One other thing that I can say regarding “it’s not about only telling another story, but about the way you tell the story”, has to do with the question of chronology. There’s something you could call maybe vernacular time. Time doesn’t flow in the same way in a film by Bouanani as it does in a Hollywood drama, for instance. There is another film of his, Mémoire 14, where he is trying to reconstruct the history of Morocco out of archival images. And he’s not naming the years, you know, 1910, 1920… It always says, “the year of the gazelle”, “the year of the locusts”, “the year of the good harvest”… Even though this is a professionally trained filmmaker who has gone to film school in France, and all of that, when it comes to the history of the country, he’s trying to tell it with the voice of the people who have lived it, the marginalized voices, from whose point of view it has never been told publicly. It’s always a matter of how to redirect the gaze, how to make a frame, what it is you choose to show and how you show it. 
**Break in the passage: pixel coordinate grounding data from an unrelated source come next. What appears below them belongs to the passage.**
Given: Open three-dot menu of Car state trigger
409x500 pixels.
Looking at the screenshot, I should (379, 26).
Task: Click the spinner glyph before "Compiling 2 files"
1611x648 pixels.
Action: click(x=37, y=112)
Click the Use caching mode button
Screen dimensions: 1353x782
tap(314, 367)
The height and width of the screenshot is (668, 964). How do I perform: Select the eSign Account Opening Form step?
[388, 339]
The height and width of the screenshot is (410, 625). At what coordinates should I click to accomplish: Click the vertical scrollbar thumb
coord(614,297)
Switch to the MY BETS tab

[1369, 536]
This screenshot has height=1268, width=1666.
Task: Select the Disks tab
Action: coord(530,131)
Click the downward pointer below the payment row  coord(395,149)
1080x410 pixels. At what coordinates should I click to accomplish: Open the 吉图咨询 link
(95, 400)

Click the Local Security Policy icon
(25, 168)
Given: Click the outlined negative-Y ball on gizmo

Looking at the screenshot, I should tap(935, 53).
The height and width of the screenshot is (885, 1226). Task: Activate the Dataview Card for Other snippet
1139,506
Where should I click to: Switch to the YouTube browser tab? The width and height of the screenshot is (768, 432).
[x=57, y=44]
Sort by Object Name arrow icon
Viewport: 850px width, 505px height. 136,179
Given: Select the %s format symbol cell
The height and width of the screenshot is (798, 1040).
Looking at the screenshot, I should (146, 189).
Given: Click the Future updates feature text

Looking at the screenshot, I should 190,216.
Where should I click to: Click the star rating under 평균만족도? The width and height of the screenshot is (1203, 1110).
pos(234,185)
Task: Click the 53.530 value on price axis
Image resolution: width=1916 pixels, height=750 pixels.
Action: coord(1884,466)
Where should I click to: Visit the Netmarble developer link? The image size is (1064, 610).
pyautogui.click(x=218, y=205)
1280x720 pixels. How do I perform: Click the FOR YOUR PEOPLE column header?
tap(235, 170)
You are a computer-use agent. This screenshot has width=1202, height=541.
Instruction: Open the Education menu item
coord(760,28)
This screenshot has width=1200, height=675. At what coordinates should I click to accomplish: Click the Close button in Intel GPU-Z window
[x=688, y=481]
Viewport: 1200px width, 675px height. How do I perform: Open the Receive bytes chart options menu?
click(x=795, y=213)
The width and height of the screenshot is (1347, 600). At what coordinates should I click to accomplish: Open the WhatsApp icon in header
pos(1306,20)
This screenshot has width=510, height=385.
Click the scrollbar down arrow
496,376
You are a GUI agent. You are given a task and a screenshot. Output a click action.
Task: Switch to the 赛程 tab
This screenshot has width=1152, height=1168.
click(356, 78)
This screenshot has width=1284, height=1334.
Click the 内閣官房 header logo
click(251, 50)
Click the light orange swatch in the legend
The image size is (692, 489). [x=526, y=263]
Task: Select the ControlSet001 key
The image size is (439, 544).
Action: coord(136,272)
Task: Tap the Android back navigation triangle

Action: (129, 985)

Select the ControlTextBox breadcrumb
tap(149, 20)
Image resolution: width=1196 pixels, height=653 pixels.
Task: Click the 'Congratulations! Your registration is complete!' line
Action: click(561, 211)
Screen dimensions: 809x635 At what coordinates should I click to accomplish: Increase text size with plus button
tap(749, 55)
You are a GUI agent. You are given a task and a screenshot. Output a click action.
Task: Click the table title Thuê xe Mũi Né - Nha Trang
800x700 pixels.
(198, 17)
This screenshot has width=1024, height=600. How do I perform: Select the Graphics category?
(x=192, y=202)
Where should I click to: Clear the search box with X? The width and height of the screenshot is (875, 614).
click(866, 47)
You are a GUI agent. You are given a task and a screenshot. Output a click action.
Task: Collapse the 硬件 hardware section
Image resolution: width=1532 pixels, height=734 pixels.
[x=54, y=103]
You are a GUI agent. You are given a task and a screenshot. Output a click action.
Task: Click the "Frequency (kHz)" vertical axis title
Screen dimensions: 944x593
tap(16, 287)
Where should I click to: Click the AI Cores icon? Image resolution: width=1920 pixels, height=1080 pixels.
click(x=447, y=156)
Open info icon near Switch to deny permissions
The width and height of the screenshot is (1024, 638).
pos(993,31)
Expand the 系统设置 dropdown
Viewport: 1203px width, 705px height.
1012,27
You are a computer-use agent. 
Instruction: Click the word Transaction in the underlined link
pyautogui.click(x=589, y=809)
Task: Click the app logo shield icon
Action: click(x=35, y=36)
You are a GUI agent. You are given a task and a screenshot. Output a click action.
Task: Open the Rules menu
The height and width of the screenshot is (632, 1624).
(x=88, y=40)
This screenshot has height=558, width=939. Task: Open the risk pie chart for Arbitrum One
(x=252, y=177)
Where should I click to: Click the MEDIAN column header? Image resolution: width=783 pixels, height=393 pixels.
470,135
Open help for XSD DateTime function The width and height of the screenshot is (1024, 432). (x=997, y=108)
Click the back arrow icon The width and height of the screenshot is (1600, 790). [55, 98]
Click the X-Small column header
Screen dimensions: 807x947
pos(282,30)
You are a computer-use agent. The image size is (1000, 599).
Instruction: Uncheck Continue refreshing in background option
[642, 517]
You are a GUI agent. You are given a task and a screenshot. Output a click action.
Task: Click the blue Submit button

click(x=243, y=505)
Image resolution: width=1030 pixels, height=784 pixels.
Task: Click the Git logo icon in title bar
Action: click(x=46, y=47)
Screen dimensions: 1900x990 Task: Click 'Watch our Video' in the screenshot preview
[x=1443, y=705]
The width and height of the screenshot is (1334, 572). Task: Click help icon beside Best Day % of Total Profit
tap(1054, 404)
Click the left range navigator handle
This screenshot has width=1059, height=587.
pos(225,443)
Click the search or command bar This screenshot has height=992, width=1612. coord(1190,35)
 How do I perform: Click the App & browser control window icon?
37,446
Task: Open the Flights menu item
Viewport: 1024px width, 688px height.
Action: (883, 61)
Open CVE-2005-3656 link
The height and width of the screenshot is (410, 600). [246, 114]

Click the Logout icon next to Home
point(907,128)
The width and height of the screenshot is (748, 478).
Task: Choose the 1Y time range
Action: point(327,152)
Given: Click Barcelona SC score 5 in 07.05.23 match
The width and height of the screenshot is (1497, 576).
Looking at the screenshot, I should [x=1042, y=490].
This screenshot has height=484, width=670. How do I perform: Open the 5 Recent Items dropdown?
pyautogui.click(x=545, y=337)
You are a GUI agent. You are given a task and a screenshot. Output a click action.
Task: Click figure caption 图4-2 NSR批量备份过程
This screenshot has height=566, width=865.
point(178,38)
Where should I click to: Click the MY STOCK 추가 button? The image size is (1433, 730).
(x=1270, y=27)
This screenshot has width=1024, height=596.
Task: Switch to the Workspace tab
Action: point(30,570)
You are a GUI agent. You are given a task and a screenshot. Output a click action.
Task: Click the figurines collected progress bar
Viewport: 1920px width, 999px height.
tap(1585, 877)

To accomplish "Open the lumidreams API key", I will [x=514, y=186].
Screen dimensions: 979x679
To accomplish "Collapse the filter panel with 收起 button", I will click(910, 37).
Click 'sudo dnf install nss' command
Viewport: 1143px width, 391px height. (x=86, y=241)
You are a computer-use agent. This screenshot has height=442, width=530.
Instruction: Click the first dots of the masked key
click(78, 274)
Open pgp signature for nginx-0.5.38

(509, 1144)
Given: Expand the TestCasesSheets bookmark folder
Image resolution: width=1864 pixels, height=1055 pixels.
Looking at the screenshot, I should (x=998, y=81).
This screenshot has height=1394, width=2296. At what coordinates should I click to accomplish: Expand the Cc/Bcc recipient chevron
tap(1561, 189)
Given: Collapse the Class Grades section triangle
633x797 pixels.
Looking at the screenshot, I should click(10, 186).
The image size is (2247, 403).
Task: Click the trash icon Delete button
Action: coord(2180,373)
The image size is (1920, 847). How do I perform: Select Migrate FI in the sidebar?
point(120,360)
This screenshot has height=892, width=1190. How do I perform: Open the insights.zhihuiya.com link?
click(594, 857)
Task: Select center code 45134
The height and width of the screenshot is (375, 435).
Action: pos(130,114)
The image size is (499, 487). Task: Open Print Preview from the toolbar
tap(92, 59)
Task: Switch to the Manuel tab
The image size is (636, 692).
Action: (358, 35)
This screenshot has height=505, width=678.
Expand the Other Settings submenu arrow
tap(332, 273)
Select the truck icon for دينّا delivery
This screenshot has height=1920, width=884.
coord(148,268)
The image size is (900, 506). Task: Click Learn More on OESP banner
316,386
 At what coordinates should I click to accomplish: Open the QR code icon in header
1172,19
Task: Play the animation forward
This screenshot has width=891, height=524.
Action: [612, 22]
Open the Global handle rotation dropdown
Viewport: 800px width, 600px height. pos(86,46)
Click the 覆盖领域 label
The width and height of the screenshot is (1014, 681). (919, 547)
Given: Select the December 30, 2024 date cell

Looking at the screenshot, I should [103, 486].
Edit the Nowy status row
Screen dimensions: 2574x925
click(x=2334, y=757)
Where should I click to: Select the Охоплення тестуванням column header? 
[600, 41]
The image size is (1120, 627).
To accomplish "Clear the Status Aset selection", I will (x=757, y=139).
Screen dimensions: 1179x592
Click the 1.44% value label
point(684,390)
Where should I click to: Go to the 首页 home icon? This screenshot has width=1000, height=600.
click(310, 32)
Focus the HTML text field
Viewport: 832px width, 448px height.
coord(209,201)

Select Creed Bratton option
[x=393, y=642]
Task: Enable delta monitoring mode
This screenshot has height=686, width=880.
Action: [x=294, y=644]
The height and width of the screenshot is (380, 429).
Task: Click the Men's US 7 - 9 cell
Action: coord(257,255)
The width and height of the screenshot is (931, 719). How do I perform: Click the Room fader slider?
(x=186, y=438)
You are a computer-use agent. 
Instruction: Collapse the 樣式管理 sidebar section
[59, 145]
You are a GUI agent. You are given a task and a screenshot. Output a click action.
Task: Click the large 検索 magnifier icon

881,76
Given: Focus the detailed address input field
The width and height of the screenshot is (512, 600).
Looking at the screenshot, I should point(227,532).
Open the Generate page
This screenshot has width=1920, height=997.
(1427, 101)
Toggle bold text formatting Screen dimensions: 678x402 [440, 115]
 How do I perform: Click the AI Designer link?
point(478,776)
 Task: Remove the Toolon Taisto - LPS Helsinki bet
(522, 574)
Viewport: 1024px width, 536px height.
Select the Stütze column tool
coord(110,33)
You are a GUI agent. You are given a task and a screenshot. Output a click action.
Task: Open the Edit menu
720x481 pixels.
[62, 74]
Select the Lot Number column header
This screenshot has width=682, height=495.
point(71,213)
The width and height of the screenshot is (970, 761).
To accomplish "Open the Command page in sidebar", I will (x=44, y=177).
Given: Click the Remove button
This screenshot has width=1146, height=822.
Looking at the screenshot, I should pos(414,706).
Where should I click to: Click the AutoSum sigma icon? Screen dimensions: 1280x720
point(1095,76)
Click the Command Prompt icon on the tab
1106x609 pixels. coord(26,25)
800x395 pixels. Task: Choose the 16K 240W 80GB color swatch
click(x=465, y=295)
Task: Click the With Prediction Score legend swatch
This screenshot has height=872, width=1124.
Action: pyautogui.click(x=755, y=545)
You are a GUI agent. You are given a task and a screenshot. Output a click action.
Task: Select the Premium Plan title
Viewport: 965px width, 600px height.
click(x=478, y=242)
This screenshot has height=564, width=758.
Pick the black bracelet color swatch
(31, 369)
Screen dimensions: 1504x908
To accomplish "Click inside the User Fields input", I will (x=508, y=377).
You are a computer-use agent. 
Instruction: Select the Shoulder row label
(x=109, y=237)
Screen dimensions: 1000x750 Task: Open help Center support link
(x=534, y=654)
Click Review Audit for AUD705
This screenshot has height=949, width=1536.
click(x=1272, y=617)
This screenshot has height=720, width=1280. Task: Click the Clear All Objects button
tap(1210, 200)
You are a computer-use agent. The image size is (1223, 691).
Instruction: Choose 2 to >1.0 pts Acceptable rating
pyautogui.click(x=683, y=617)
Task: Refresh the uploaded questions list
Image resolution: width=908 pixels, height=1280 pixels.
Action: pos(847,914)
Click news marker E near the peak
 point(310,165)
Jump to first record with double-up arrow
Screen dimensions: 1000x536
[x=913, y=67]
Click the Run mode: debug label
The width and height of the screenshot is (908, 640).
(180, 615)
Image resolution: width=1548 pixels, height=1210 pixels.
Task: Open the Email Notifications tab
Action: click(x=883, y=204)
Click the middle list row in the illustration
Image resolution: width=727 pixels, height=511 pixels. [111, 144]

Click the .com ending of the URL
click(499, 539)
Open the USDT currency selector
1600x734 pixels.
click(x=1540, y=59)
Technically, some of this has to do with the fact that Ahmed Bouanani was trained as a film editor. So the question of montage is extremely important. For instance with this movie that I’m talking about, Memory 14, in which he’s trying to re-tell the history of Morocco, the history of pre-colonial and colonial Morocco, he says the only moving images we have to tell this story are images that were shot by the French, they are images of conquest, they are images that aim to show a country that is in chaos, and that they came to pacify, to organize, to civilize and so on. So he’s like, These are the only images at my disposal, so I am going to use them, but I’m going to use them against themselves. So I take them, I cut them, I take away the soundtrack, I make a new soundtrack. And I edit them, I re-sequence them, I create a different chronology. I narrate the history differently, I take over my own history by resequencing the images of the colonizers, so it stops being linear, it stops being a story of pacification, it becomes something else entirely, a story of resistance. This is an act of decolonization because, by re-reading the past, it re-opens a future. So that’s one of the reasons I’m interested in the films and the work of Ahmed Bouanani in general, as a kind of contribution to true decolonization, as a reminder of the deep work that form, aesthetic form, can do to reframe the way we look at history. If you do that deep work, aesthetics becomes necessarily politics as well. It’s not only about taking over the means of production. It’s not only that now we have video cameras and we can film, because it would be very easy to have video cameras and end up filming just like the colonizers used to. It’s about this challenge of producing a new kind of subjectivity, a new kind of gaze.